If you want to see where the OS has currently throttled your processor, run the Resource Monitor (just type that into the Search programs bar) and you’ll see the information in the CPU piece:


The maximum frequency information is the processor state that the OS has limited the CPU to.


As my media PC is connected to an A/V amplifier and a plasma screen, both of which get turned on and off manually as they are required, I’ve set the OS to Never turn off the display output since it wouldn’t help me if it did that.


The setting for When sharing media is an important one as it needs to be considered if your computer isn’t going to sleep. Although the value I’ve used may seem not to be the correct value, it may help if I explain what exactly happens here. Remember that I said earlier that Windows will not put the computer to sleep if there is an active network connection to the system. The When sharing media setting does not mean actively sharing – it means if the computer is set up to share. In other words, if you run Windows Media Player and configure it to share media across the network, your computer will never go to sleep unless you change this setting to the one shown.

For When playing video, I chose Optimize video quality because that is of paramount importance where the media PC is concerned.

That is the complete list of settings. I hope you’ve found this useful.


8 responses to “Power Settings for a Media Centre PC

  1. David December 14, 2010 at 9:59 pm

    Just to clarify, if I run a Windows 7 machine purely as a HTPC, I can set it to record a show, and then it is possible to then get the pc to sleep/hibernate and it will wake itself up in time to record?

  2. Philip Colmer December 15, 2010 at 8:23 am

    @David, correct. That is precisely the setup I have in our living room. The computer sleeps most of the time, wakes up about 4-5 minutes before a recording is due to start, records and then goes back to sleep almost straight away if there isn’t anything else going on.

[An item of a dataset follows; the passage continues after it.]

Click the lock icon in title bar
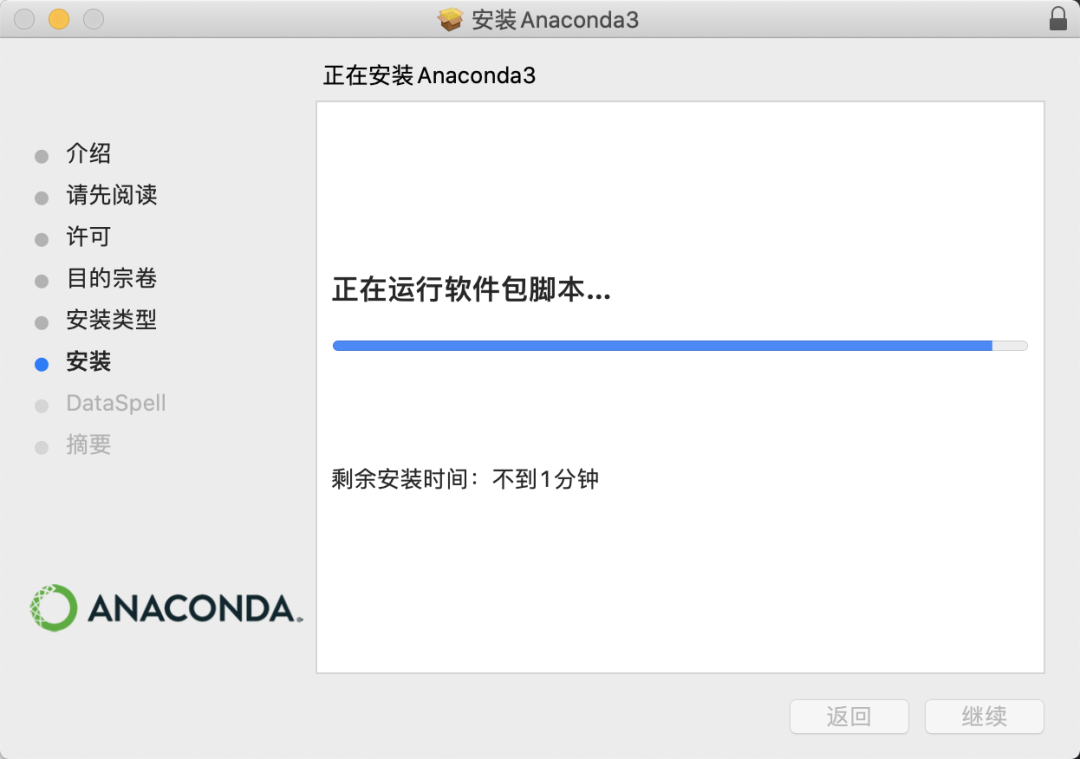 point(1058,19)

    Sleeping and power settings can, however, fail to work properly if the hardware drivers don’t implement sleeping properly. My strongest recommendation would be to get well known brand items like an Intel motherboard and stick as close as possible to just that. If you are using the PC just as an HTPC, try not to install too much else and it should work really well.

    Good luck!

  3. Bob November 19, 2011 at 8:27 pm

    Thanks for posting this! This is exactly what I was looking for when I wanted to fine tune my power settings for my HTPC running Windows 7.

  4. Garfield December 18, 2011 at 2:09 am

    Thanks ….Just set up my HTPC at home. You saved me a lot of experimenting. I found a lot of the details and explanations that you included very helpfull. Thanks for a great post.

  5. Matt February 22, 2012 at 3:41 am

    thst little trick about when having been set up to sharing was a troublesome one for me. Now if I could just tell it to put the LCD monitor to sleep after 10mins but not the projector display to sleep (ever), I would be golden…the PJ is the extended desktop where media center displays to by default…the LCD is a touchscreen interface that resides on my equipment rack.


    • Bob Meyer April 22, 2012 at 11:02 pm

      Great stuff – thanks for the info, very helpful – you pulled the curtain back nicely here for me to understand what is truly going on!

      • Juerg July 10, 2012 at 5:23 am

        Great stuff, thanks. Am I understanding it correctly that the ‘wake timer enabled’ only works for sleep mode? I’d like the HTPC to hiberate, then start up when due for a programmed recording. Possible?

      • Philip Colmer July 10, 2012 at 6:31 pm

        Hi. No, the wake timer will work for hibernate, which is really just a “deeper” form of sleep. However, the computer will take longer to wake up from hibernation, and it will take longer to go into hibernation, both due to the loading & writing of the hibernation file respectively. Is there a reason why you would prefer to use hibernation rather than sleep? There is hybrid sleep which saves the hibernation file and then just uses normal sleep. This has the benefit that you can switch from sleep to hibernation if the computer remains asleep long enough and can wake up quickly if it is still in sleep mode. The drawback, in my mind, is that it still requires the writing of the hibernation file which means the computer takes longer to turn off.